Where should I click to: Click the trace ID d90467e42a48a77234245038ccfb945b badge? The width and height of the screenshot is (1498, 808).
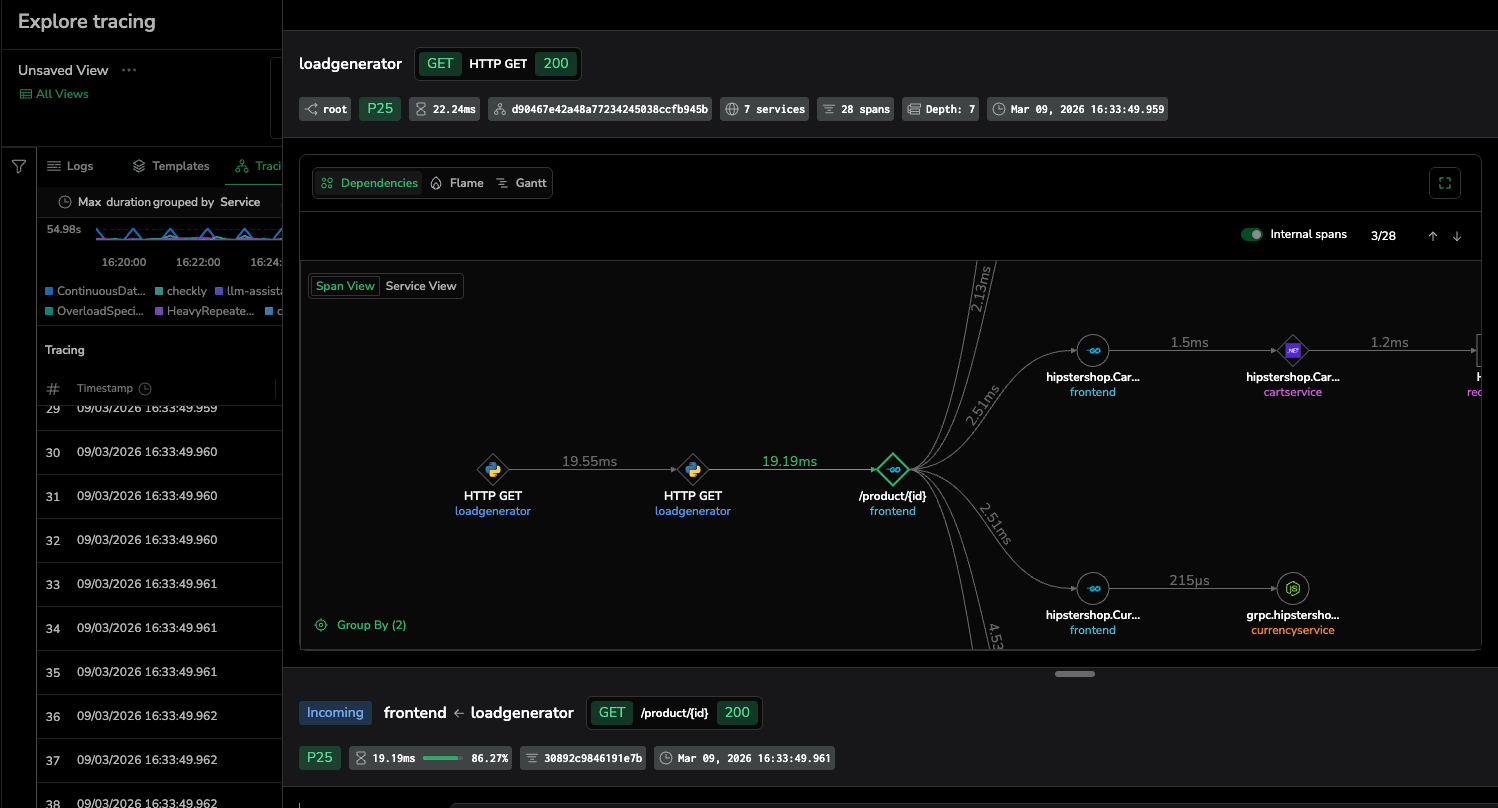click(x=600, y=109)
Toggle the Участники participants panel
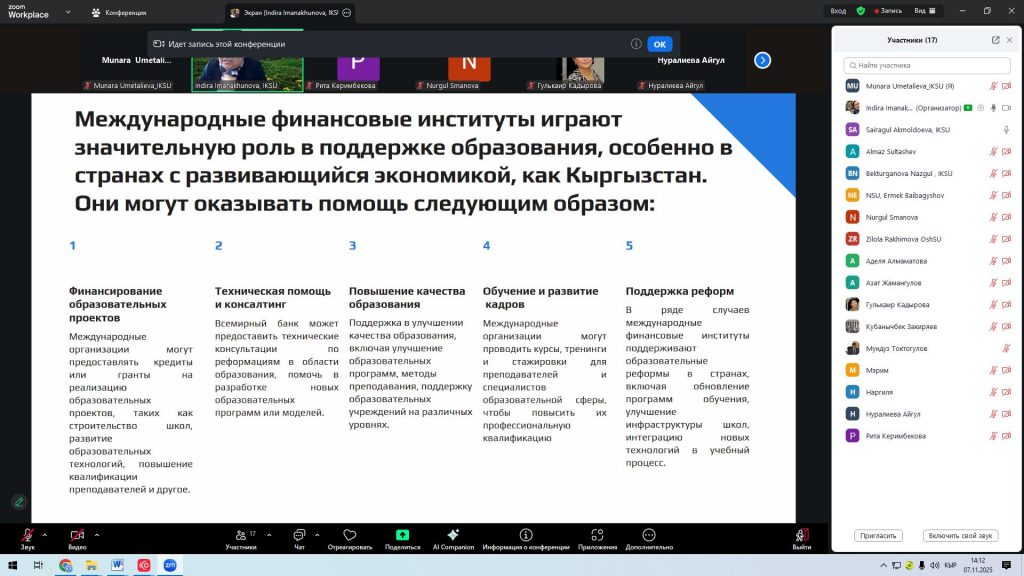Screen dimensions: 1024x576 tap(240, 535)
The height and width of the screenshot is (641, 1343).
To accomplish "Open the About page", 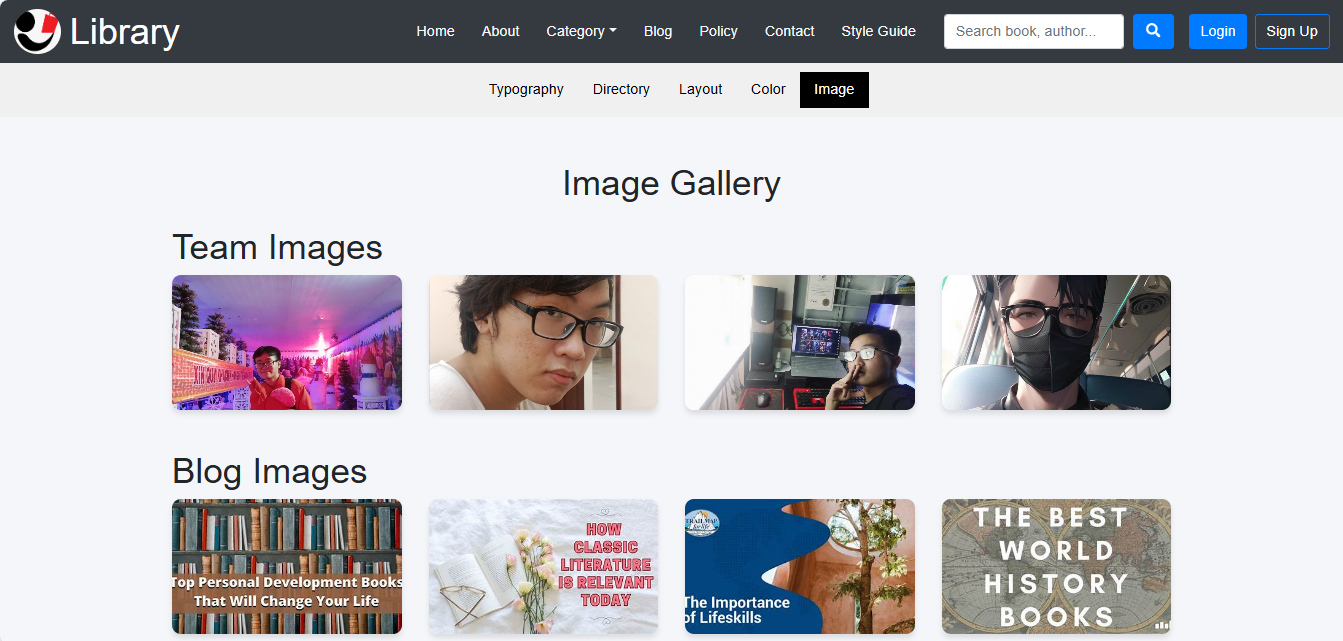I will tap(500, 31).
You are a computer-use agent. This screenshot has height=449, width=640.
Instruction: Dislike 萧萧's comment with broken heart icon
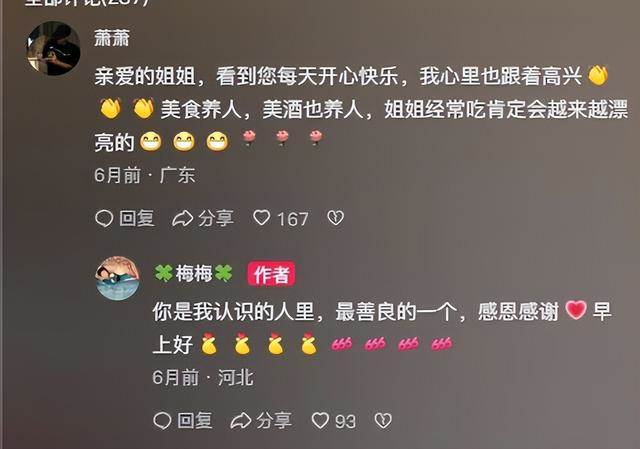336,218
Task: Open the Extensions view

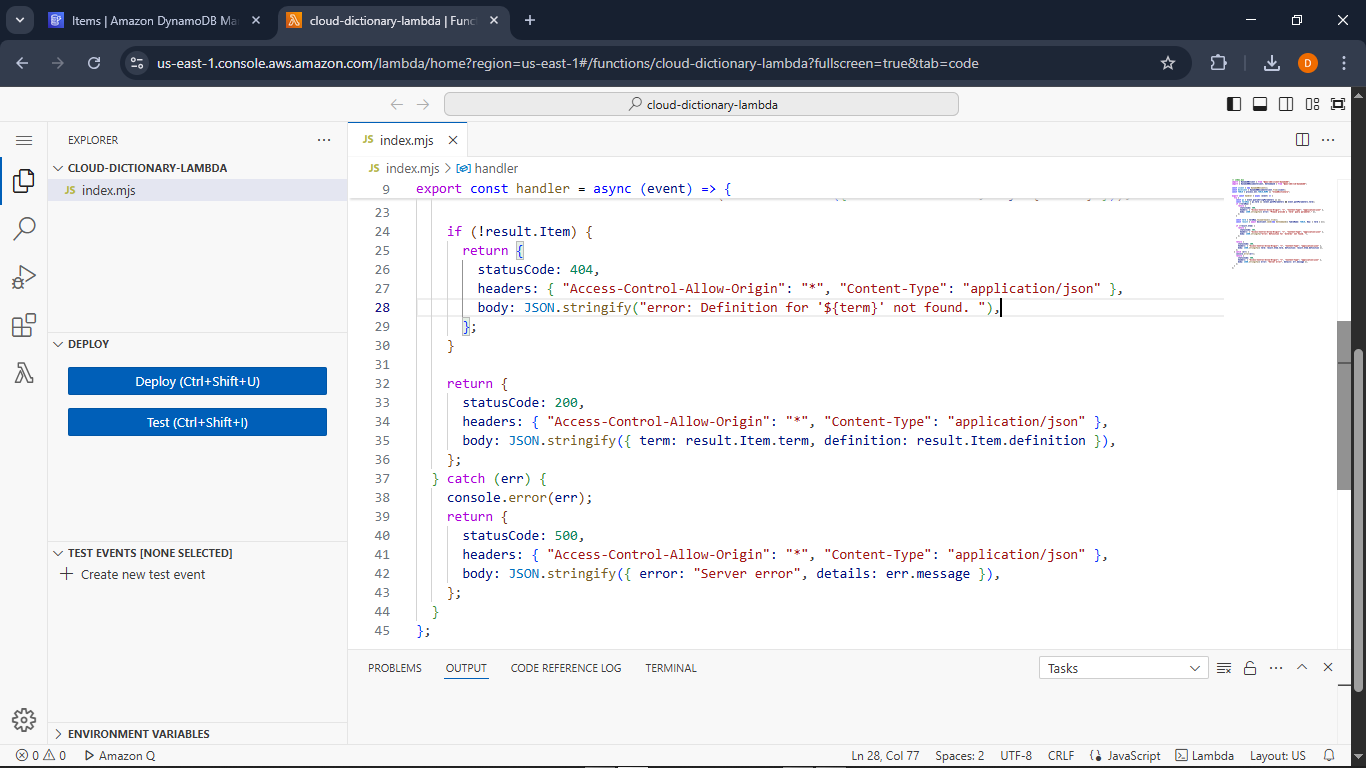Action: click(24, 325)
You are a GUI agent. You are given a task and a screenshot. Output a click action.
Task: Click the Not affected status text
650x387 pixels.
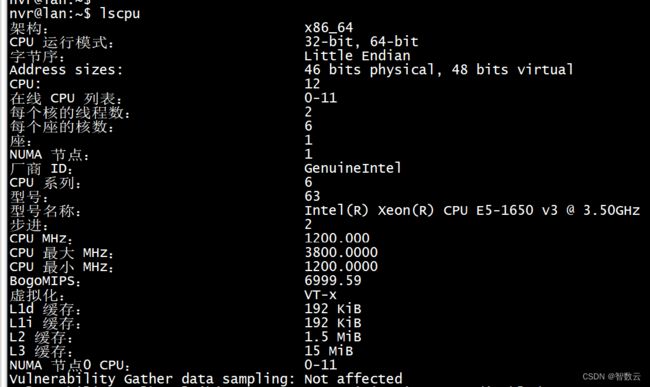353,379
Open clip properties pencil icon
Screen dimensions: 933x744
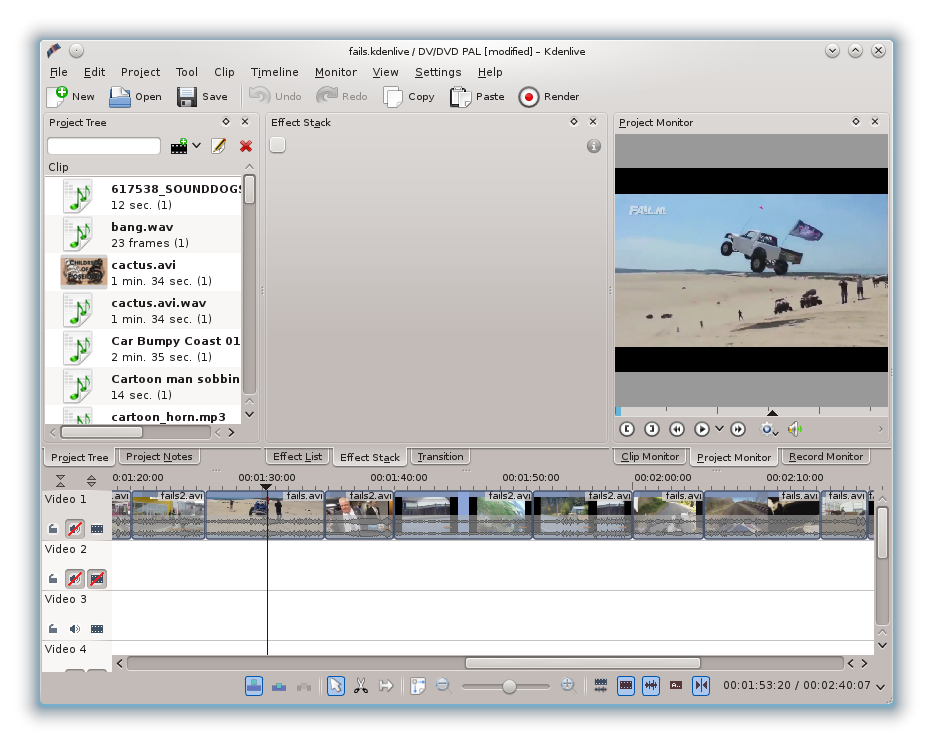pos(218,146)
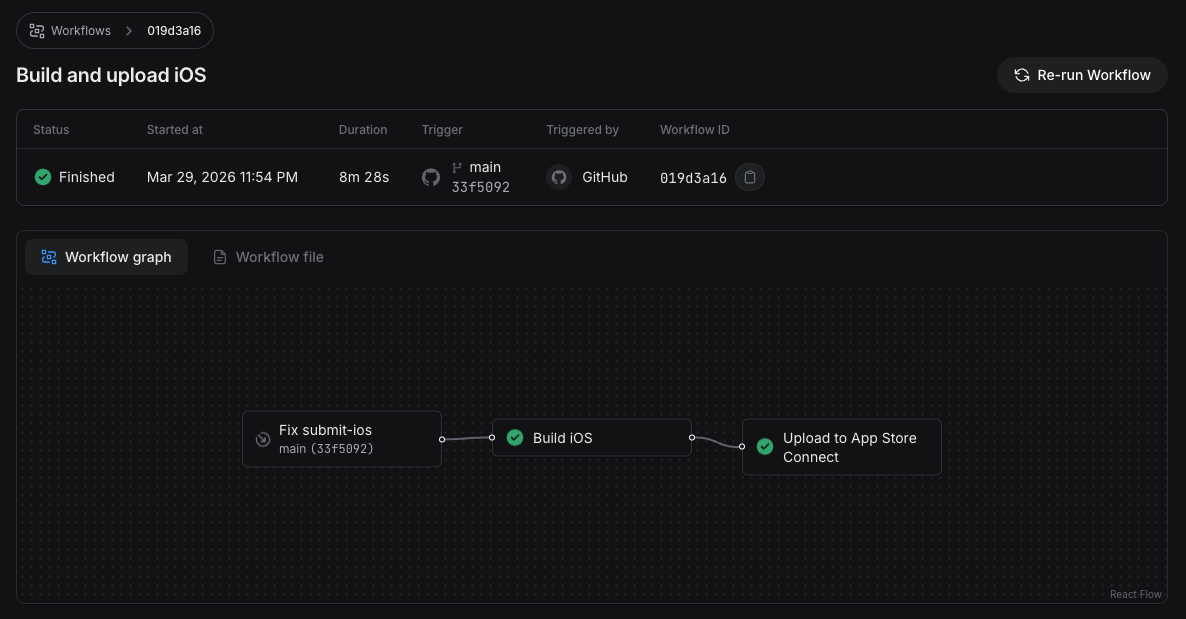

• [Instructions to follow]
Provide only the count of lines above in which the word "agent" occurs.

• [Your solution]
2